## AUFGABE
In welchen Zeilen der folgenden Einträge steht das Wort „Akcihan“? Finde sie und schreibe jede davon vollständig ab.

----- VORLIEGENDE EINTRÄGE -----

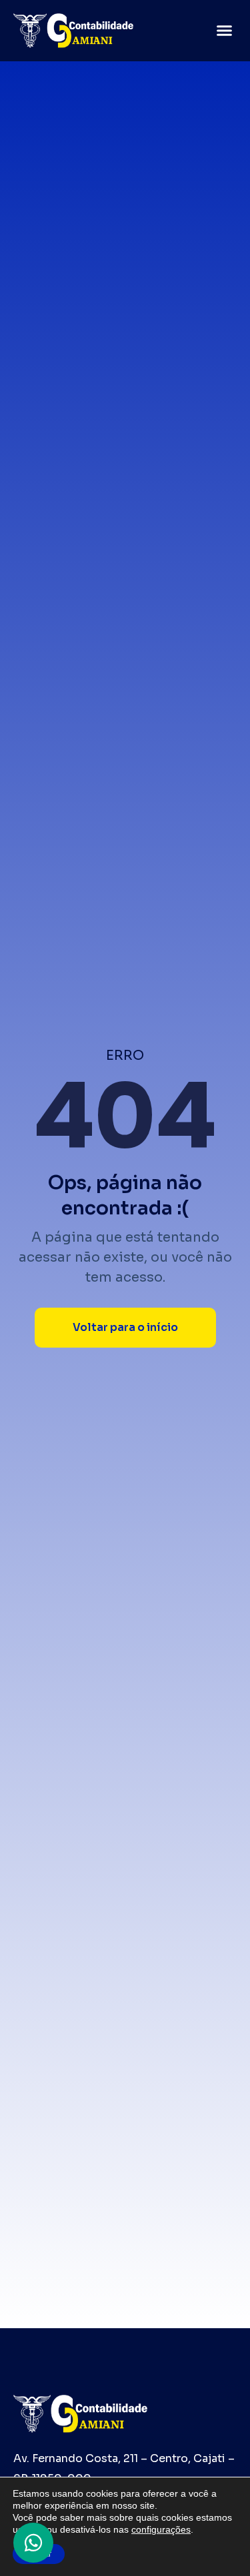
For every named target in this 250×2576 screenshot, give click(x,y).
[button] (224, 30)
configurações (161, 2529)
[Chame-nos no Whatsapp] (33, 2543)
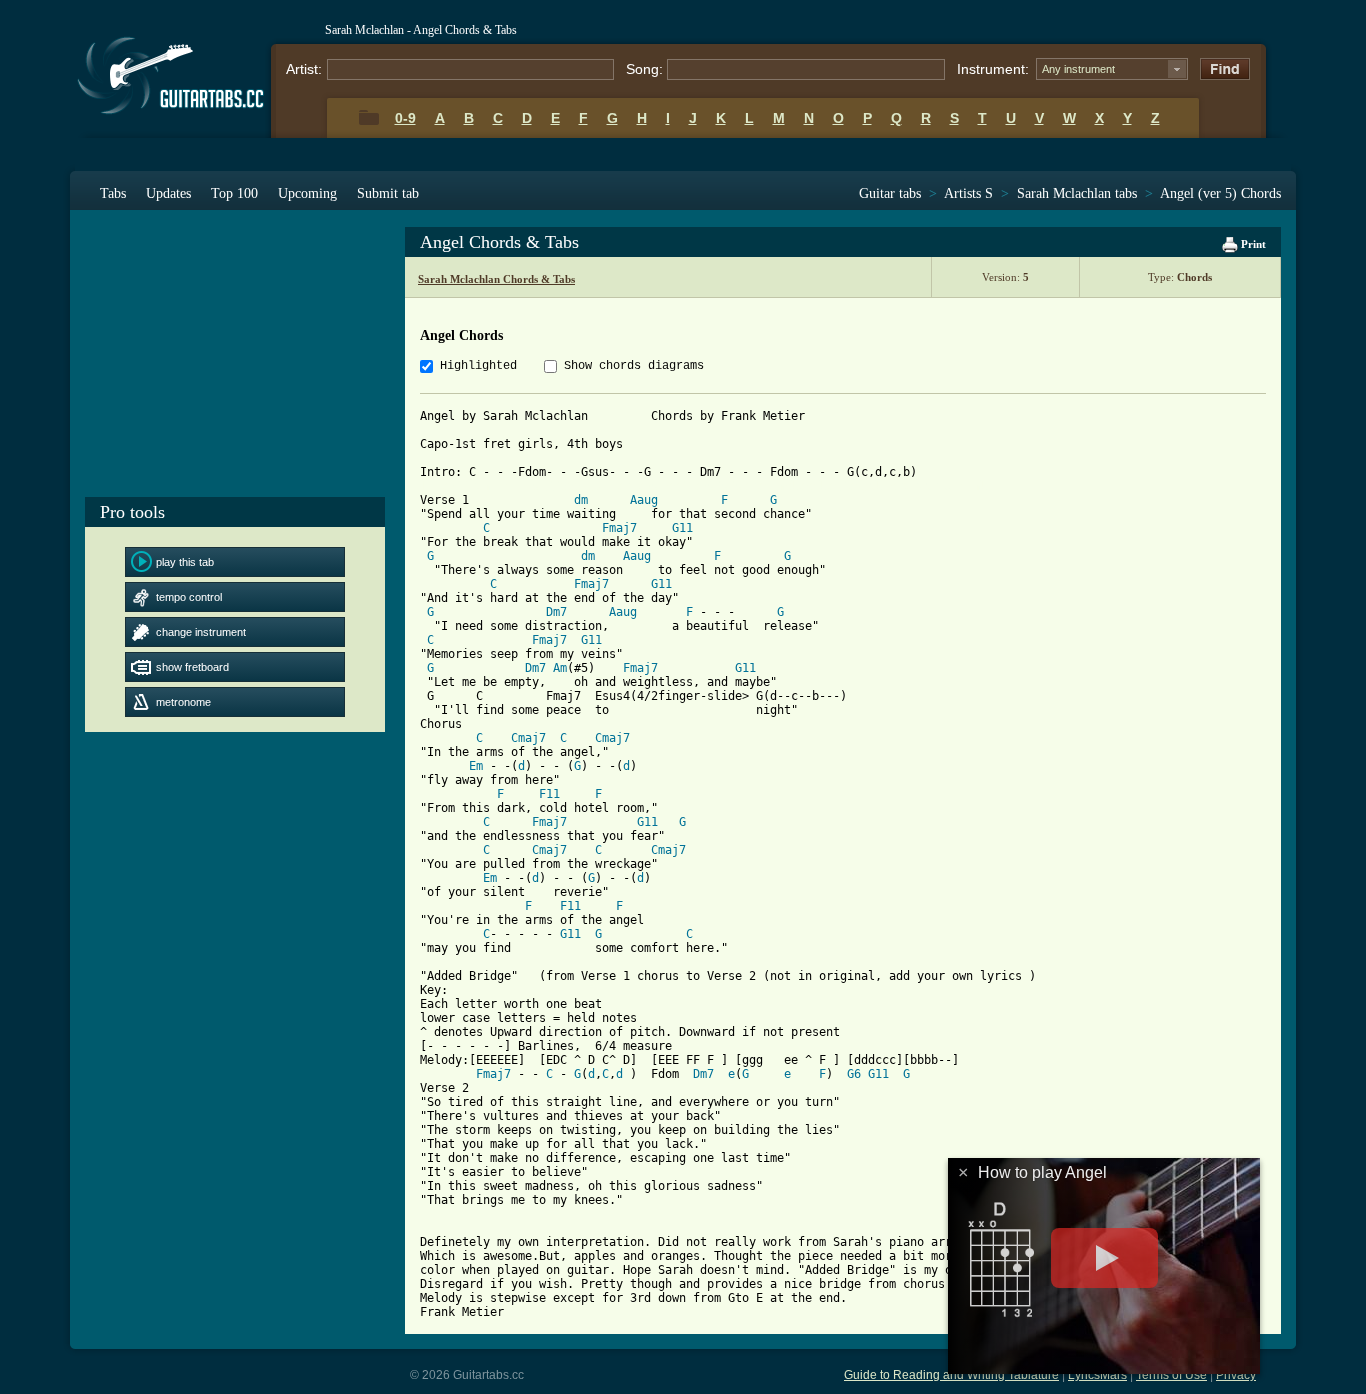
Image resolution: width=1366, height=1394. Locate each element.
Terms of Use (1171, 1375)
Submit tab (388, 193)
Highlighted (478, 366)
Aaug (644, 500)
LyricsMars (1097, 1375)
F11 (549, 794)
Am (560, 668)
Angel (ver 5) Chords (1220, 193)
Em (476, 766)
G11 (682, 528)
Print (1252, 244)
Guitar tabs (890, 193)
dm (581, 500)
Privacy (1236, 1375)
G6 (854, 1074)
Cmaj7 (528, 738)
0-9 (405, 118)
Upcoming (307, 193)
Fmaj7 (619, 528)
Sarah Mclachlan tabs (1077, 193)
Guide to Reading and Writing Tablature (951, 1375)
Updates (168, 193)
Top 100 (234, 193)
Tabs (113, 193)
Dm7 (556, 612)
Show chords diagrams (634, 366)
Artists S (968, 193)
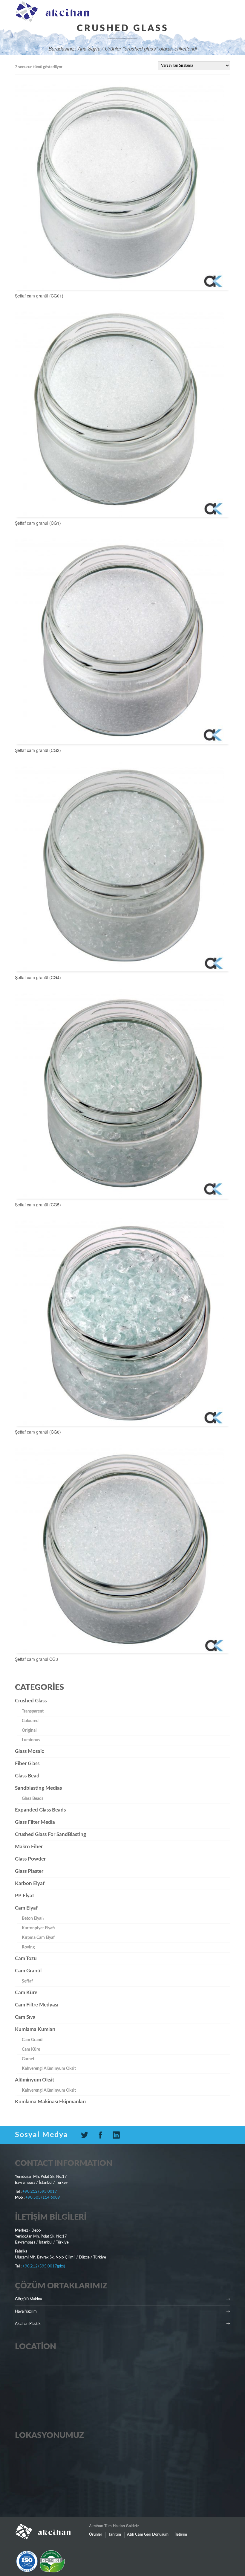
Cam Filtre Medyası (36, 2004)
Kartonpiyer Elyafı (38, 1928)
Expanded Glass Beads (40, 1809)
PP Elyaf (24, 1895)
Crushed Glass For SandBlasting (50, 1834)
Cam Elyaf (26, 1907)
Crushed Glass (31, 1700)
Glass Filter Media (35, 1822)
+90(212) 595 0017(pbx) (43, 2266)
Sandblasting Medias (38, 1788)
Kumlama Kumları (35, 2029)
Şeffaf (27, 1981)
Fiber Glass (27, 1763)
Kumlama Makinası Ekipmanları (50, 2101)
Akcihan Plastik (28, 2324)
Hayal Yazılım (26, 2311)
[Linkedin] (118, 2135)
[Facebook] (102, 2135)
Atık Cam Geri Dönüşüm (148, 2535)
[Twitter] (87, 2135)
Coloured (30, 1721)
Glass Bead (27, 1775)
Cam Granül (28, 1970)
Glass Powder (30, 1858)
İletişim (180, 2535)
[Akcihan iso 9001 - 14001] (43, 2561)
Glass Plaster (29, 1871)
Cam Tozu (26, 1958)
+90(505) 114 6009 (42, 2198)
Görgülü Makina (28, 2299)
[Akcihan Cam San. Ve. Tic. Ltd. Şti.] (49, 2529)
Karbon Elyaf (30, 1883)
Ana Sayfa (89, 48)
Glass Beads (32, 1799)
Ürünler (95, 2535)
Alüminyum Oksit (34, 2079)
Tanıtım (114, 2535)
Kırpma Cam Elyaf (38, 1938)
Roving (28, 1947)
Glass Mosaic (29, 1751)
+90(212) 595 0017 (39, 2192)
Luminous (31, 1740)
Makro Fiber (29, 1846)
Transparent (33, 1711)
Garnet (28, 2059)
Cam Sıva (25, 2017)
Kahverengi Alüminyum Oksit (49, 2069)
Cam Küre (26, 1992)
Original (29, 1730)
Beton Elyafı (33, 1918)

-----

## ANTWORT
Akcihan Plastik (28, 2324)
[Akcihan iso 9001 - 14001] (43, 2561)
[Akcihan Cam San. Ve. Tic. Ltd. Şti.] (49, 2529)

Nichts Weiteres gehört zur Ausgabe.